* _What is being asked_: The response must contain every line from the records below that has "computer".

Stored items:
<<<<

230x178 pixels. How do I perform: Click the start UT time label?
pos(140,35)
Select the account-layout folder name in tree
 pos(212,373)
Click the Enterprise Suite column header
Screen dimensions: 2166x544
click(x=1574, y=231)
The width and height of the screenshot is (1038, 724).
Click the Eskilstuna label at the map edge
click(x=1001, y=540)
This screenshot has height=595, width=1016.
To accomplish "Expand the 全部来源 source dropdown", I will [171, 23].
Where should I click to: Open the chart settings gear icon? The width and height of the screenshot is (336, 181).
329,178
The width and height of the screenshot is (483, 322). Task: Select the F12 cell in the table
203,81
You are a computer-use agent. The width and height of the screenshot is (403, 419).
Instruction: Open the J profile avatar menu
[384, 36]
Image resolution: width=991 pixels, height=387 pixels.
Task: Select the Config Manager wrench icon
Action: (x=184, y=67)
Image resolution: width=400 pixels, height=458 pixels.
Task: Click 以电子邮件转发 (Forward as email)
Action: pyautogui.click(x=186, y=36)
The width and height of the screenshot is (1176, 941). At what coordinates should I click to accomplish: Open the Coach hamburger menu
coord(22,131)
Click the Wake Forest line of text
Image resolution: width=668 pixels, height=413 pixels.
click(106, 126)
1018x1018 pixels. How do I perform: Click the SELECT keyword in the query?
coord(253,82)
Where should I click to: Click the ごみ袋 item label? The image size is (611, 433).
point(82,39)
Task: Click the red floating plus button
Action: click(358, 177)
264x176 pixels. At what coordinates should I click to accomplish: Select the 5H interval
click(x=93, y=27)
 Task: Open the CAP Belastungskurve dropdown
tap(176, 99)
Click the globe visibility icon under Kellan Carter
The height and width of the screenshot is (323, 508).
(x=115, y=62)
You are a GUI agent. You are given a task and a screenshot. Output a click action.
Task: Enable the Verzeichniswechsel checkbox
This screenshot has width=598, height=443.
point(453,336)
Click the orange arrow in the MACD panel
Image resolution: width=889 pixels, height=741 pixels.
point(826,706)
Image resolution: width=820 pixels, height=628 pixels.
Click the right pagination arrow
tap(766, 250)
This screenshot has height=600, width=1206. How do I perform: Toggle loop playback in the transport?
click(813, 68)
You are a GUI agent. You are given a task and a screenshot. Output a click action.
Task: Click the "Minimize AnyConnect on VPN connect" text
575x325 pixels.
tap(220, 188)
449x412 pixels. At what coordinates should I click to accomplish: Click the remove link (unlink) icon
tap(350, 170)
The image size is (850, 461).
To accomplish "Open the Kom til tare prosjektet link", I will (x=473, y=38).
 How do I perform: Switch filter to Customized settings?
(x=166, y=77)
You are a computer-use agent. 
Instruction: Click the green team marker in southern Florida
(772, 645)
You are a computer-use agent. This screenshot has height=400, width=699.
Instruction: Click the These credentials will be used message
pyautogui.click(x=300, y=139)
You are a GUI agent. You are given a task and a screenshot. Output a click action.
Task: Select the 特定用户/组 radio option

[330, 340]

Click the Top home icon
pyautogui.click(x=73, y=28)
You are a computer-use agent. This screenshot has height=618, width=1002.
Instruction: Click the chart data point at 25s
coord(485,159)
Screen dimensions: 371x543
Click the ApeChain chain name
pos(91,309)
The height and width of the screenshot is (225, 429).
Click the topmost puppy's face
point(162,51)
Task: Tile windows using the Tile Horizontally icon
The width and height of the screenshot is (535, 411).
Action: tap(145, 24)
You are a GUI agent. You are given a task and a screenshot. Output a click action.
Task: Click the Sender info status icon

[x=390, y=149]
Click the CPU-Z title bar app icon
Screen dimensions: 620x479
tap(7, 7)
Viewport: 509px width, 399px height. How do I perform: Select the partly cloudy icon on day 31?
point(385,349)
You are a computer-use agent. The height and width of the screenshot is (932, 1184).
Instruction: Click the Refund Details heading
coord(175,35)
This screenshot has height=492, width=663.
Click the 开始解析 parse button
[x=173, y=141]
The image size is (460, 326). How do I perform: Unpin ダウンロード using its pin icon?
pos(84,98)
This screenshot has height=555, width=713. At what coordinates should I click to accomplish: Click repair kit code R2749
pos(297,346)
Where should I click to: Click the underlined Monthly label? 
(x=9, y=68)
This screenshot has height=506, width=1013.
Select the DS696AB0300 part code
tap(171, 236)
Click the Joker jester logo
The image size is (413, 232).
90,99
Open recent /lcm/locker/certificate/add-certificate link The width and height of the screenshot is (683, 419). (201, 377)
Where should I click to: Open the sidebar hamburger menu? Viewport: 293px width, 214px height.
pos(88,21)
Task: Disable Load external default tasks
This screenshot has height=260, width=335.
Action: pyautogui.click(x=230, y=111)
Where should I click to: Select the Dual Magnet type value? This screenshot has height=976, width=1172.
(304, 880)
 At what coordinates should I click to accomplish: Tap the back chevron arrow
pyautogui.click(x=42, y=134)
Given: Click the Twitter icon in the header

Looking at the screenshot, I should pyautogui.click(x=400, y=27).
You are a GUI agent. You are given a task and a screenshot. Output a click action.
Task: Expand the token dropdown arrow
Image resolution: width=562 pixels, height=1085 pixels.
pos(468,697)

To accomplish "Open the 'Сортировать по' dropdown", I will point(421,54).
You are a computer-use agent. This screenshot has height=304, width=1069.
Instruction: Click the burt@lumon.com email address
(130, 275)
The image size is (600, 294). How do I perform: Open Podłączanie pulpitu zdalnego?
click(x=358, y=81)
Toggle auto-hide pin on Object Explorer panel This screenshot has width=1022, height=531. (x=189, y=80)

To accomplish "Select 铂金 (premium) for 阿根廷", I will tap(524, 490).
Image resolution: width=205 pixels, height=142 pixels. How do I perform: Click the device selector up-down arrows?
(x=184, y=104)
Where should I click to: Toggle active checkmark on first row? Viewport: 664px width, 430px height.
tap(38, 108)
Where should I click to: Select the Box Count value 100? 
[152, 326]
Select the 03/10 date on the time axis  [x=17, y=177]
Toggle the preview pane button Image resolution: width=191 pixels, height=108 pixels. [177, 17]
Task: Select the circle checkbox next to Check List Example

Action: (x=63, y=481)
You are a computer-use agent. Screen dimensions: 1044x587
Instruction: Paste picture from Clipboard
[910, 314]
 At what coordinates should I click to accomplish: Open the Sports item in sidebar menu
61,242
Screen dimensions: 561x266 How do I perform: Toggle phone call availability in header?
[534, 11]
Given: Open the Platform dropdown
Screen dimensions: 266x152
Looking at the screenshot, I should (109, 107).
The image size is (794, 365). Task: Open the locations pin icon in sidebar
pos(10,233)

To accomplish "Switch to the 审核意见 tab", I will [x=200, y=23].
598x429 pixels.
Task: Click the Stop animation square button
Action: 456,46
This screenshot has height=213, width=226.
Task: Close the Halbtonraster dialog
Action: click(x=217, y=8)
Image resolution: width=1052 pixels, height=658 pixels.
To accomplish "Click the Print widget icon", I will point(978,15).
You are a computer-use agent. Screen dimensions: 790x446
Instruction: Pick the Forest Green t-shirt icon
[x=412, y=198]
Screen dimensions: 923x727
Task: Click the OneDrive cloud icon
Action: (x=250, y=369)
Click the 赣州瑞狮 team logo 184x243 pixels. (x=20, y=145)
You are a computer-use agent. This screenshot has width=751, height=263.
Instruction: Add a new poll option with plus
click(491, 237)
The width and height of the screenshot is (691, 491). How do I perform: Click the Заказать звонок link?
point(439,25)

>>>>

* _Written solution_:
You are a computer-use agent. The width and height of the screenshot is (403, 419).
You are a computer-use agent. 
You are a computer-use agent. This screenshot has height=400, width=699.
You are a computer-use agent. This screenshot has height=618, width=1002.
You are a computer-use agent. The height and width of the screenshot is (932, 1184).
You are a computer-use agent. This screenshot has height=304, width=1069.
You are a computer-use agent. Screen dimensions: 1044x587
You are a computer-use agent. Screen dimensions: 790x446
You are a computer-use agent. This screenshot has width=751, height=263.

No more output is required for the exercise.